**Problem to work on**.
Using the article on India's water crisis below, answer these:
1. By how much per year, on average, are water tables across India dropping?
2. What share of India's agricultural land is irrigated, according to World Bank data?
3. What share of rural India's drinking water comes from groundwater?

**Extract**.
------------------------------
India's arid lands, thirsty crops

India's water crisis stems from a thorny mix of economic, geographic and political factors.

By :  Moin Qazi
Update: 2018-06-12 19:50 GMT
The crisis is so bad that those who hope to win the race for the last water reserves are drilling deeper and deeper into the ground leading to a precipitous drop in water tables across India by an average of 0.3 metres per year and by as much as four metres in some place the world's fastest rate of groundwater decline.

We forget that the water cycle and the life cycle are one
— Jacques Cousteau

While the world has significantly improved food security, it is now faced with a mounting challenge on a more major front: water insecurity. Water has been crucial to all civilisations. In India, however, it is of much more importance as over 600 million people get their food and livelihood from the water that irrigates their land. Most of them depend on monsoons to replenish their water sources. But the truancy of rain leaves them vulnerable. Every year, the country breaks out in a cold sweat whenever the south-west monsoon is delayed. It is India’s bad luck that while it has plenty of land, there is scant water to cultivate it there are stories of areas of people of waiting for successive years for rain that never arrived in several regions. Once green pastures have been scorched to dust and livestock emaciated as rainless years left the land bone dry.

India’s water crisis stems from a thorny mix of economic, geographic and political factors. Today, the country’s agricultural sector accounts for over 90 per cent of the total water drawn, but contributes only around 15 per cent to the country’s GDP. An estimated 89 per cent of the extracted groundwater is used in the irrigation sector (in comparison, household use occupies the second slot at nine per cent, with industrial use accounting for two per cent of groundwater use). The World Bank data shows that only 35 per cent of India’s agricultural land is irrigated. This means that 65 per cent of farming depends on rainfall. 75 per cent of India’s agriculture is groundwater based with the country having at least four crore irrigation wells. 90 per cent of rural India’s drinking water comes from groundwater. In urban India, 50 per cent of the water supply is groundwater based.
------------------------------
**Raw records**.
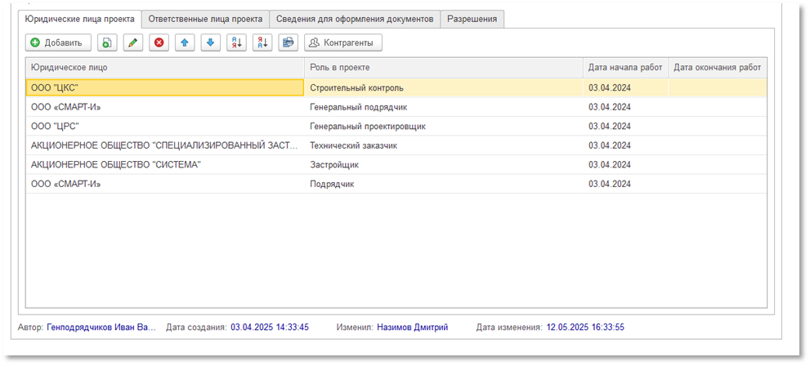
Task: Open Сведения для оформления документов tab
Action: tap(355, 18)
------------------------------
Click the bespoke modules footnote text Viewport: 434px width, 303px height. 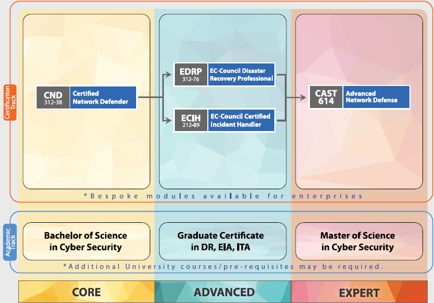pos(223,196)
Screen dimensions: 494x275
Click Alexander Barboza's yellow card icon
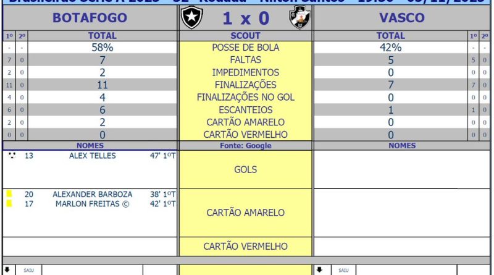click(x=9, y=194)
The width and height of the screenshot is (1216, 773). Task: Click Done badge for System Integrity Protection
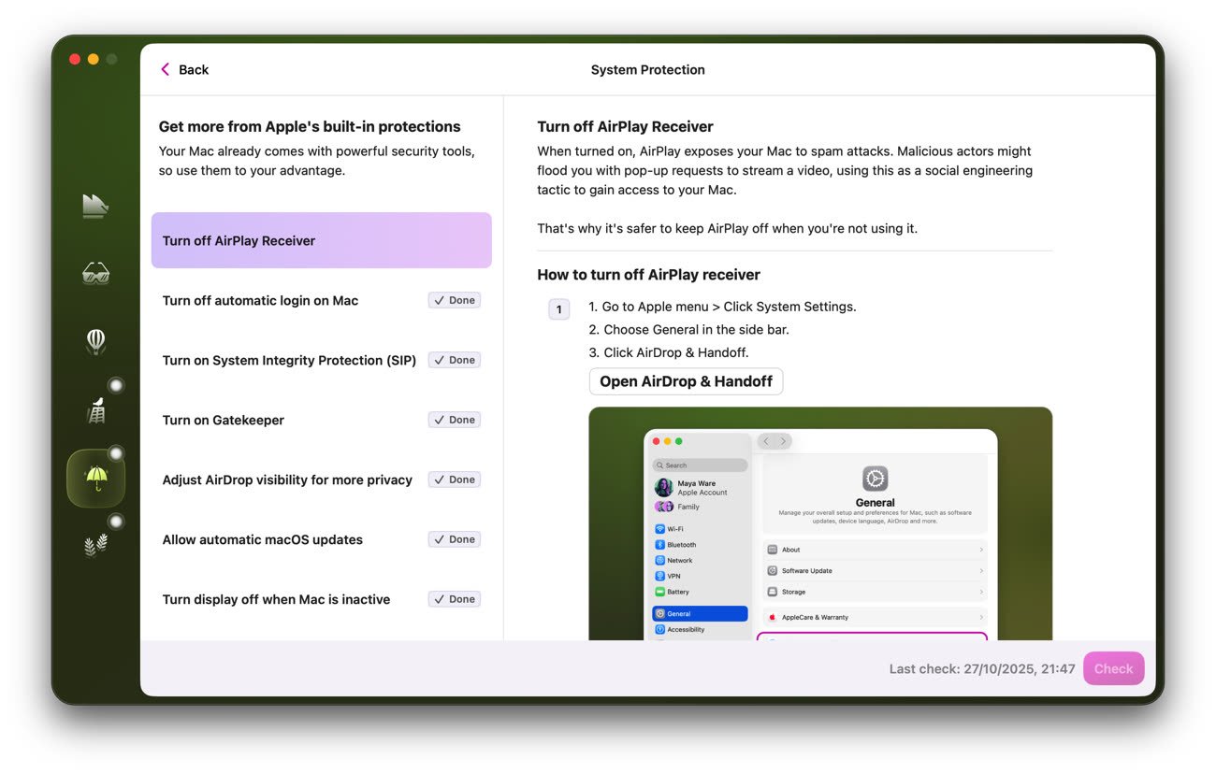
------------------------------
**Exercise result**.
1. An average of 0.3 meters per year.
2. 35 percent.
3. 90 percent.